Configuring my cURL settings in my PHP.ini file

simplethemighty

New member
I'm currently trying to configure the curl.cainfo info for my php.ini file due to getting the URL error 60 message.

I have downloaded the cacert.pem file to the root www localhost folder for for wamp64 as this file has to be an absolute path. So the extract of my php.ini file looks as follows:
Code:
curl.cainfo = "C:\wamp64\www\cacert.pem"

Code:
openssl.cafile= "C:\wamp64\www\cacert.pem"

Code:
openssl.capath= "C:\wamp64\www\cacert.pem"

However, I'm still getting the same tedious Caught exception:
Could not send request to server. CURL error 60: SSL certificate problem: self signed certificate in certificate chain
message.

I have Windows 10 (64x) & PHP version 7.4.33 & Apache 2.4.54.2

Solutions I have attempted:

1. Restarted PC

2. Restarted WAMP

3. Looked at other threads on here.
 
The error you're encountering suggests that there is an issue with the SSL certificate being used by the server you're connecting to. The error message specifically mentions a self-signed certificate in the certificate chain.

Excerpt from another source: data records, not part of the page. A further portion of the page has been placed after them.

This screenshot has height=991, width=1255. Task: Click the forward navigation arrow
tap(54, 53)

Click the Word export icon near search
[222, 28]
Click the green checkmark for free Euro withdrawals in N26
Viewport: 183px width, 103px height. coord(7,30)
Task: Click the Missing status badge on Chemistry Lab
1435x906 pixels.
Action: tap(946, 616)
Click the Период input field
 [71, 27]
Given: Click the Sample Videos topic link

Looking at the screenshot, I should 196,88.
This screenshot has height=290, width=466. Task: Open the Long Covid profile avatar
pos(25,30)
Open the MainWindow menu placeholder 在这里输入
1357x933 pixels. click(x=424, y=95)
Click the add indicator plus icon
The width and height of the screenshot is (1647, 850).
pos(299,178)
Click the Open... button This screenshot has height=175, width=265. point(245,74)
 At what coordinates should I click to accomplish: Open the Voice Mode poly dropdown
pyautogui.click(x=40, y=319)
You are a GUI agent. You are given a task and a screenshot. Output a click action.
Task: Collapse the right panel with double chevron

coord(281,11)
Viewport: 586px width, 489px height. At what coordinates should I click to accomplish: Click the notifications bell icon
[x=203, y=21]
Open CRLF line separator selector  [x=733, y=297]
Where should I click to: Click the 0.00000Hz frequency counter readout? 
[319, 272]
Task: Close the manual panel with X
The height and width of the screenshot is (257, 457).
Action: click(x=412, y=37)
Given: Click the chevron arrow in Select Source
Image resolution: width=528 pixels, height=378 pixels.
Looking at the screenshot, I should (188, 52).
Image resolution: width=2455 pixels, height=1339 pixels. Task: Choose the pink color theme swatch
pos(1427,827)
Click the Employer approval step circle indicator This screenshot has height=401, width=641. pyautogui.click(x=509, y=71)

To resolve this issue, you have a few options:

1. Use the CURLOPT_SSL_VERIFYPEER option: In your cURL request, you can set the CURLOPT_SSL_VERIFYPEER option to false to disable verification of the SSL certificate. However, this is not recommended in a production environment as it bypasses certificate validation and could expose you to security risks.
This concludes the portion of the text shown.